Auditor Ratification
✓ FORAuditor
Ernst & Young LLP
Tenure
N/A
Audit Fees
N/A
Non-Audit Fees
N/A
The proxy filing does not disclose EY's tenure or the specific fee amounts in a form that could be extracted from the provided text; per policy, the tenure trigger requires confirmed data to fire, so the absence of disclosed tenure does not trigger a No vote — it is noted as a minor negative factor. EY is a Big 4 firm fully appropriate for a $150 billion market-cap semiconductor company. No material financial restatements attributable to audit failure are disclosed. The fee ratio cannot be calculated from the available data, but no flags are raised in the filing. On balance, a FOR vote is appropriate.
Stockholder Proposals
1 proposal submitted by shareholders
Proposal 5
Improve Shareholder Ability to Call for a Special Shareholder Meeting
John Chevedden is a well-known individual governance activist with a strong track record of credible governance proposals, so this proposal deserves serious evaluation on its merits rather than automatic dismissal. The company has already taken meaningful action — in January 2025 it reduced the threshold to call a special meeting from 80% of shares to 25%, a very substantial improvement that addresses the core concern of enabling shareholders to convene a special meeting.

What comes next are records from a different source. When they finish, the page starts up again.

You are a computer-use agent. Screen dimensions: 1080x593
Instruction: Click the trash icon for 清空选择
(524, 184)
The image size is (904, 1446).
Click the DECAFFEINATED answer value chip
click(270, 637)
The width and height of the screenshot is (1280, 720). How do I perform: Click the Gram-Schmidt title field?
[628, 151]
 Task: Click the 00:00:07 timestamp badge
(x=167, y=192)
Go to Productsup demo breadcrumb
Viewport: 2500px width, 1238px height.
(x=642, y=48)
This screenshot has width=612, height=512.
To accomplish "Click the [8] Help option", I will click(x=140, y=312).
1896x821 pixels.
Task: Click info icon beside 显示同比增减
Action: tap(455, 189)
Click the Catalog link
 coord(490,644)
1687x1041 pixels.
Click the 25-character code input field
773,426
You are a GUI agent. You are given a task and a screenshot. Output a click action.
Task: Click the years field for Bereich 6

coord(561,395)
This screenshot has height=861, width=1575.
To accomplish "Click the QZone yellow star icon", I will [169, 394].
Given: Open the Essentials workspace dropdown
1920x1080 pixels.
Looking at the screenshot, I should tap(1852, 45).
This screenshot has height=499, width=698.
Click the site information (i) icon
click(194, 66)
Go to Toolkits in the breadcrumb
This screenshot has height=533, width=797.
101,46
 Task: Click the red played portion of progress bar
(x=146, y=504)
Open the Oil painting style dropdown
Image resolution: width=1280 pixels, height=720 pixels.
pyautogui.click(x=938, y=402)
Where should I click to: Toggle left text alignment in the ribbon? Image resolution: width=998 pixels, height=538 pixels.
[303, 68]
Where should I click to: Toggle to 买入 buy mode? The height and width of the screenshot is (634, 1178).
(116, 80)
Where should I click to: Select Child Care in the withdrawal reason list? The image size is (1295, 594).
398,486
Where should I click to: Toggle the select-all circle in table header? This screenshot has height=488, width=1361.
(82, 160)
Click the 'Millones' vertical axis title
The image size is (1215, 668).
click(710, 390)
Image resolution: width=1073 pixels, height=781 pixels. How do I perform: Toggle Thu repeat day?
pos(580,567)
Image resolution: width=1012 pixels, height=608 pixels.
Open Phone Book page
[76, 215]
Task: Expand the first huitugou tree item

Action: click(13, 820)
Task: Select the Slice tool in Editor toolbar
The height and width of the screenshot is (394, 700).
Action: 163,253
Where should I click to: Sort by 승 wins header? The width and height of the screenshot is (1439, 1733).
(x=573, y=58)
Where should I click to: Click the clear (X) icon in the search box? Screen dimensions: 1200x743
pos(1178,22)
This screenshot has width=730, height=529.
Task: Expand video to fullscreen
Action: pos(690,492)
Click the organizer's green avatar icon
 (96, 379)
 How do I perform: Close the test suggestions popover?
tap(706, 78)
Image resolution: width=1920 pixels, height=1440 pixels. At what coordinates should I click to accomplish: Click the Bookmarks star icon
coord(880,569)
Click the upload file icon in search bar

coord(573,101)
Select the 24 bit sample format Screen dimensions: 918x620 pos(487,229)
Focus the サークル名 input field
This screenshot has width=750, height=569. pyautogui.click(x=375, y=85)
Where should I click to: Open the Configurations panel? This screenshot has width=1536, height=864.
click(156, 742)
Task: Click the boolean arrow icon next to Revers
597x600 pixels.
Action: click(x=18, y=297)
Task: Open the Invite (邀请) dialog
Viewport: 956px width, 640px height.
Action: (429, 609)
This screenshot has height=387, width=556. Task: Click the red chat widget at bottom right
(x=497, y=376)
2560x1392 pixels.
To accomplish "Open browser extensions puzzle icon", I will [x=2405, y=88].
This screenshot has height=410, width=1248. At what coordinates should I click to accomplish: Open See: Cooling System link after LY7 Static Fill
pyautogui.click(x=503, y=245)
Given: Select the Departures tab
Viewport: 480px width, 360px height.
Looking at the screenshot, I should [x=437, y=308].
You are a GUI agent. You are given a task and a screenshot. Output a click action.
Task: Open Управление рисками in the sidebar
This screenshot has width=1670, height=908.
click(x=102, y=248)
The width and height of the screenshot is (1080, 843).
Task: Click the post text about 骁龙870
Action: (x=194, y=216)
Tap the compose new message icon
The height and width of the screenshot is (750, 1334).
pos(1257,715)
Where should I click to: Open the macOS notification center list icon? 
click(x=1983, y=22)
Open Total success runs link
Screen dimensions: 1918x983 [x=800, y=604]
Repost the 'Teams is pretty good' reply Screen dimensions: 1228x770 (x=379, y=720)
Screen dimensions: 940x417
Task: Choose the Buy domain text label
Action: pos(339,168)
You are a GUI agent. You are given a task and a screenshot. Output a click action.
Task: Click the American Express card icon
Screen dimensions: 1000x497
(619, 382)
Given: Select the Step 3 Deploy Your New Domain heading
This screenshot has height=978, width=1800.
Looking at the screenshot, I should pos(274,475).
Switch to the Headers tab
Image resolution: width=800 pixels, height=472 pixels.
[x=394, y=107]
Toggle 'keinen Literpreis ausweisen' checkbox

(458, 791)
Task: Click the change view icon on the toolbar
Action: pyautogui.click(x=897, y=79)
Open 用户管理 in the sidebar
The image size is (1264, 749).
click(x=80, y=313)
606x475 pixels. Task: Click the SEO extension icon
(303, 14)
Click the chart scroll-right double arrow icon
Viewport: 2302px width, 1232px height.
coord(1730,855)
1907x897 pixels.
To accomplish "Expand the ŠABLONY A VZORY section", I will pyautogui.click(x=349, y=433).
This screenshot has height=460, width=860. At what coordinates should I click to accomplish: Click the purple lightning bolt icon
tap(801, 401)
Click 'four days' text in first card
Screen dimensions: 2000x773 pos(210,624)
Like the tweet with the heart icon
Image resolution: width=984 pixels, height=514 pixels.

The remaining gap between the company's 25% threshold (with a one-year continuous holding requirement) and the proposal's requested 10% threshold (with no holding requirement) is a legitimate but incremental governance debate, and given that the company has already made a large step toward shareholder access and that many of its largest institutional shareholders expressed support for the 25% threshold during engagement, the partial remediation is sufficient to warrant a FOR vote on the existing governance structure rather than further lowering the bar at this time.
Overall Assessment
The 2026 ADI annual meeting ballot presents a clean governance picture: all ten director nominees receive FOR recommendations driven by ADI's strong 3-year total shareholder return that outperforms its semiconductor peer group, the Say on Pay vote is supported by a heavily performance-weighted pay structure and strong pay-for-performance alignment, and the auditor ratification passes without red flags despite the absence of fee and tenure detail in the extracted text. The one contested item is the Chevedden special-meeting proposal, which receives an AGAINST recommendation because the company has already made a substantial governance improvement by reducing the threshold from 80% to 25%, and the incremental step to 10% is not compelling given institutional shareholder support for the existing threshold.